Data extracted from a collection
%%
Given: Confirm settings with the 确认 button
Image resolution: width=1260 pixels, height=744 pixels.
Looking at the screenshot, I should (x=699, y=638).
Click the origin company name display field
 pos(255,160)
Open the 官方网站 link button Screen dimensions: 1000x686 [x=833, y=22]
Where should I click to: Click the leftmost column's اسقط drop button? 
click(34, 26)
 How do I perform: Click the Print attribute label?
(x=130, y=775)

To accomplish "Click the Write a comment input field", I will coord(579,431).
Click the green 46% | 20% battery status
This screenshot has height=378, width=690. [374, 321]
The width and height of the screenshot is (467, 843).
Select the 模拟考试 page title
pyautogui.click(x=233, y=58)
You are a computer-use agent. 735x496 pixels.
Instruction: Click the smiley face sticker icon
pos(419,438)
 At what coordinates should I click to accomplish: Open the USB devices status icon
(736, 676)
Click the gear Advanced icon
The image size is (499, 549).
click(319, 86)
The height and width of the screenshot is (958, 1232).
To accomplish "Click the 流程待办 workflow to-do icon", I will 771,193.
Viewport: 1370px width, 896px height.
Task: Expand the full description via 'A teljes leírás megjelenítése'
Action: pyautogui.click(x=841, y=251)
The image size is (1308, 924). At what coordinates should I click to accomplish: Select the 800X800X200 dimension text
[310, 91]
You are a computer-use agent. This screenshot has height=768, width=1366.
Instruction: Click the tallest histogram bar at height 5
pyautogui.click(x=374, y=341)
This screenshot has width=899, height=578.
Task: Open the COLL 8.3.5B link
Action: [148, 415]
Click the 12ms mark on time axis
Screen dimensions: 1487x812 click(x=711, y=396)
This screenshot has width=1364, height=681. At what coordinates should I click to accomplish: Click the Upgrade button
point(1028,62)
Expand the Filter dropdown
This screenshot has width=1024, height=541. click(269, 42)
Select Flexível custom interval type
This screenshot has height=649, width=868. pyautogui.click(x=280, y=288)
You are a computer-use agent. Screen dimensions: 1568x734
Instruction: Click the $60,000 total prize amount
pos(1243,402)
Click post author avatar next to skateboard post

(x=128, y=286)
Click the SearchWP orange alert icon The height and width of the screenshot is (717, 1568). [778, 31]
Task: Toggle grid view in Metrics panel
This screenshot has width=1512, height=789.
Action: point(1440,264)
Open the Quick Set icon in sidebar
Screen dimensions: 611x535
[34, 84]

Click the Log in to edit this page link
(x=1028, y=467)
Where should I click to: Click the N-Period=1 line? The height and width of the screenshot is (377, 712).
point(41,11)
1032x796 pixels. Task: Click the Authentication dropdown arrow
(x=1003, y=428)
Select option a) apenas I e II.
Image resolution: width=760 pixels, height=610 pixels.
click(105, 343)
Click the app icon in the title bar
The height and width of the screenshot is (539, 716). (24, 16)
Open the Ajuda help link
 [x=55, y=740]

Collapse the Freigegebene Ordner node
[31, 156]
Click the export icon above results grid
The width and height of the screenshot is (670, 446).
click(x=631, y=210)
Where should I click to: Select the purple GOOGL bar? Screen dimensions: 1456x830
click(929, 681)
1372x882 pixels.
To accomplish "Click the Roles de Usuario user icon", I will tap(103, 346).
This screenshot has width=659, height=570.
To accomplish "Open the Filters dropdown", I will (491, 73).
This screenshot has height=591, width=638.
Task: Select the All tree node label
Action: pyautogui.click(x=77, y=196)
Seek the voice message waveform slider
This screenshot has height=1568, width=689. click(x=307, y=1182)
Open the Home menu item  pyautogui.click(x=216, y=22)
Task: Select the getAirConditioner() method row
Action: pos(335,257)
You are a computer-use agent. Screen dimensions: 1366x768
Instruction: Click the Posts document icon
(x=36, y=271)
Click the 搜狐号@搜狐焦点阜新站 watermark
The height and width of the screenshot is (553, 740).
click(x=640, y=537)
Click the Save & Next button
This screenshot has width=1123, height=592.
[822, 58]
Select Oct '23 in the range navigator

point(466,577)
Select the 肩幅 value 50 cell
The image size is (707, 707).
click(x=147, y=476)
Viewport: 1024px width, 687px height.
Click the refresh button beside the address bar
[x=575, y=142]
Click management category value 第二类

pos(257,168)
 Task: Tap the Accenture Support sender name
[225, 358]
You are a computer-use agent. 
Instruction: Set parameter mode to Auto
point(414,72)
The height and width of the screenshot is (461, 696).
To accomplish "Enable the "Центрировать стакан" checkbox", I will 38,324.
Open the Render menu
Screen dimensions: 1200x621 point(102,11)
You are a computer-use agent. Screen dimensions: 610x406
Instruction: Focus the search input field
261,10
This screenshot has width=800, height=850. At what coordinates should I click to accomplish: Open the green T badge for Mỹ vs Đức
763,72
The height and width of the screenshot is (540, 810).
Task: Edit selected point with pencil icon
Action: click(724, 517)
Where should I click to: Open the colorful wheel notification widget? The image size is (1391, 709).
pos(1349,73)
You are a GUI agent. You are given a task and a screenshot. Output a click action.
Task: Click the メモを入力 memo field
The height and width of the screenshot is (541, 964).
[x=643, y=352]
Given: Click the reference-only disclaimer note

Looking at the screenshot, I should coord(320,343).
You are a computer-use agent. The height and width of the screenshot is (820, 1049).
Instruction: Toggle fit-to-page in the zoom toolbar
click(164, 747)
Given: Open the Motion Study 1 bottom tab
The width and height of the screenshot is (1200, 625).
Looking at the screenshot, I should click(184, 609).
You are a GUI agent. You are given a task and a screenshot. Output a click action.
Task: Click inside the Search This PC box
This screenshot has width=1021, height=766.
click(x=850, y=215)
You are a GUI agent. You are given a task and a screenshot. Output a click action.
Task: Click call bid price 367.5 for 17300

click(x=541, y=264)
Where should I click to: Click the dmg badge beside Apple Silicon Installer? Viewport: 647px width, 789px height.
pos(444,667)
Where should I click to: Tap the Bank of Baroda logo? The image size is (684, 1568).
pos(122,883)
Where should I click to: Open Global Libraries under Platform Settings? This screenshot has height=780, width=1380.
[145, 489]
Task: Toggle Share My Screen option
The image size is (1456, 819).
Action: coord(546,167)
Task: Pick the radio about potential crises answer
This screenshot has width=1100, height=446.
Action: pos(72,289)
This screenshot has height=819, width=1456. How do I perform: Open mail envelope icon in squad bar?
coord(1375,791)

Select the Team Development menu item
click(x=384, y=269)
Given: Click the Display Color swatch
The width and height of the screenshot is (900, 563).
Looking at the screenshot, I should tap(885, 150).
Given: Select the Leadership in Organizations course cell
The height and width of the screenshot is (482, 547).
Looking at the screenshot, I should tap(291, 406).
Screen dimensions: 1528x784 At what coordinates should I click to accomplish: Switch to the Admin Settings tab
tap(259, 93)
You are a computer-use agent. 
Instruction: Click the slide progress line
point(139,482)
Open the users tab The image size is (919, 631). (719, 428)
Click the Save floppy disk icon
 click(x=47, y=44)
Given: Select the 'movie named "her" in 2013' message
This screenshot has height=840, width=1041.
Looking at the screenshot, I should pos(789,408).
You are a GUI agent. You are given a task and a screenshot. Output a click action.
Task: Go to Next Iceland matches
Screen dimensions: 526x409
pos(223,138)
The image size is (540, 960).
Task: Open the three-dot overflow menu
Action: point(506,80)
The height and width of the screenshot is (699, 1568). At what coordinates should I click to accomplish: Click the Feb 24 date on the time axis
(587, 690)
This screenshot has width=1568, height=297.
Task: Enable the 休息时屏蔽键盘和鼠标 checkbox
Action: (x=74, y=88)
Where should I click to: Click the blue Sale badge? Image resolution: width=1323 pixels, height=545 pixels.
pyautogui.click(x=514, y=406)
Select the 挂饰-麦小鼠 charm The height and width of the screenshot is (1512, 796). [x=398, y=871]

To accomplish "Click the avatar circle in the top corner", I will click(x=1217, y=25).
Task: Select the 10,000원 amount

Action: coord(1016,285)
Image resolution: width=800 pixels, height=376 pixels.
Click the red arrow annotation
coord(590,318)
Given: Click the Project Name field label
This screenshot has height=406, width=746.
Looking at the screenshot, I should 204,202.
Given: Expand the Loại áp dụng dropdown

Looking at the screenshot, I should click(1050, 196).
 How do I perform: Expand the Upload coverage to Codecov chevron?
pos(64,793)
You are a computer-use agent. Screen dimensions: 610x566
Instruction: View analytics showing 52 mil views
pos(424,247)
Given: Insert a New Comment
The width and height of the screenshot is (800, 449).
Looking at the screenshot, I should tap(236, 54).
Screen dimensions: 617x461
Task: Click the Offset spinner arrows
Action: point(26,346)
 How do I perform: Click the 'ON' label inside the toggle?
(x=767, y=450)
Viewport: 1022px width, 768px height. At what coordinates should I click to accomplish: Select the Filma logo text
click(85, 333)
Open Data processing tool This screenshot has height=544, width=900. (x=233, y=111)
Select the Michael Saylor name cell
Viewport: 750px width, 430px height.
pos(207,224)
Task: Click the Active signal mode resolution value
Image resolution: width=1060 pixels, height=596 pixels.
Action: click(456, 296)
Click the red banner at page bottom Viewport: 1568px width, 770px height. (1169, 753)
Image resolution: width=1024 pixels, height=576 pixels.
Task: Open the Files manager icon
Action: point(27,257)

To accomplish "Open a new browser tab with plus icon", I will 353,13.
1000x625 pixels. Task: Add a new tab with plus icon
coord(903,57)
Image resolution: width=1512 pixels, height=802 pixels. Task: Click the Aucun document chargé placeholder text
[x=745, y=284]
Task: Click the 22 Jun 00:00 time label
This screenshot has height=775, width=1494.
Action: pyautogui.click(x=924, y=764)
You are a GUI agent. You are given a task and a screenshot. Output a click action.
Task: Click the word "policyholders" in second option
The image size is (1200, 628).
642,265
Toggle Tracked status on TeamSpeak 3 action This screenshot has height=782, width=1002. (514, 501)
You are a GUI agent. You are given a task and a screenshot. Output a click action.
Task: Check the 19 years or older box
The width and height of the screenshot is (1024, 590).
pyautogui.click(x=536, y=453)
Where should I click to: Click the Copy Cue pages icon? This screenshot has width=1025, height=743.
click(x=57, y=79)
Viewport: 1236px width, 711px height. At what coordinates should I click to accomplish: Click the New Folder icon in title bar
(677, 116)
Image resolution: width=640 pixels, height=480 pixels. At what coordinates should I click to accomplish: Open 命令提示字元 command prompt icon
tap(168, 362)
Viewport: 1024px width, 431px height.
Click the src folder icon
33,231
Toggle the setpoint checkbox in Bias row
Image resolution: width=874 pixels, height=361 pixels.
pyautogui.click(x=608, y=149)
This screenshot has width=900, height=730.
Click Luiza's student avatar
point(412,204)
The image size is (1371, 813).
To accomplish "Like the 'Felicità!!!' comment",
%%
Which lines above include the word "computer"? Return each one.

• SOLUTION FOR THIS EXERCISE
You are a computer-use agent. 735x496 pixels.
You are a computer-use agent. This screenshot has height=768, width=1366.
You are a computer-use agent. Screen dimensions: 1568x734
You are a computer-use agent. Screen dimensions: 1366x768
You are a computer-use agent. 
You are a computer-use agent. Screen dimensions: 610x406
You are a computer-use agent. The height and width of the screenshot is (820, 1049).
You are a computer-use agent. 
You are a computer-use agent. Screen dimensions: 610x566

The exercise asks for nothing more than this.